Moving from the UK to Ireland may seem relatively straightforward given the close cultural and economic ties between the two countries. However, there are several important financial issues to address before making the move. These issues can affect your tax status, investment access, pension planning, and more. Below is a breakdown of the key areas to consider:

Currency Change and Cost of Living Adjustments

Though the euro and pound are both stable currencies, exchange rate volatility can impact:

  • Pension or rental income repatriated to Ireland.
  • Investment performance and portfolio value.
  • Day-to-day living costs and budgeting.

Recommendation: Consider opening a euro-denominated account before moving, and also consider switching investment and pension accounts into Euro if that is the currency you will be reliant on.

Loss of Access to Your UK Financial Advisor

A financial advisor talking to a couple

Brexit has affected the ability of many UK-based financial advisors to serve clients living in the EU, including Ireland:

  • Many UK advisors no longer have passporting rights to advise clients in the EU.
  • This may mean you need to find an Irish-based advisor once you become a resident in Ireland.

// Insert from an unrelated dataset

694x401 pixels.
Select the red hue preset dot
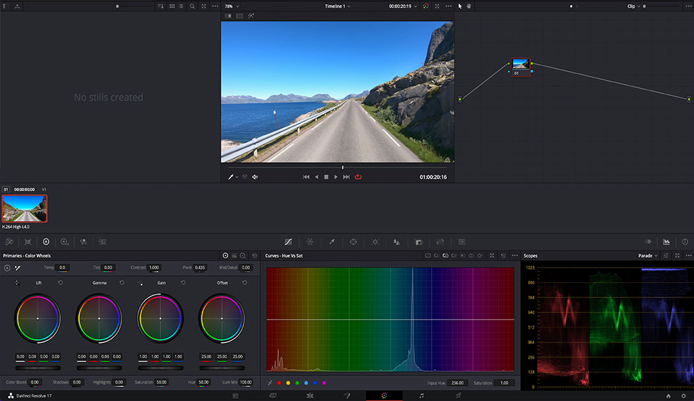point(279,383)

This is especially relevant if your current advisor manages your pension or investment portfolio.

Recommendation: Discuss continuity plans with your UK advisor before moving and begin researching Irish-authorised advisors with cross-border expertise.

ISA Accounts and Irish Tax Compliance

One of the most overlooked financial pitfalls for UK residents moving to Ireland involves Individual Savings Accounts (ISAs). While ISAs offer tax-free growth and income in the UK, they are not recognised as tax-free investments in Ireland.

From the Irish Revenue’s perspective:

Recommendation: Speak to an independent financial consultant who is knowledgeable in this area. They will be able to review your situation and recommend actions to take or whether you will need to employ the services of a tax advisor.ย  It is essential that this is done before you take up Irish residency!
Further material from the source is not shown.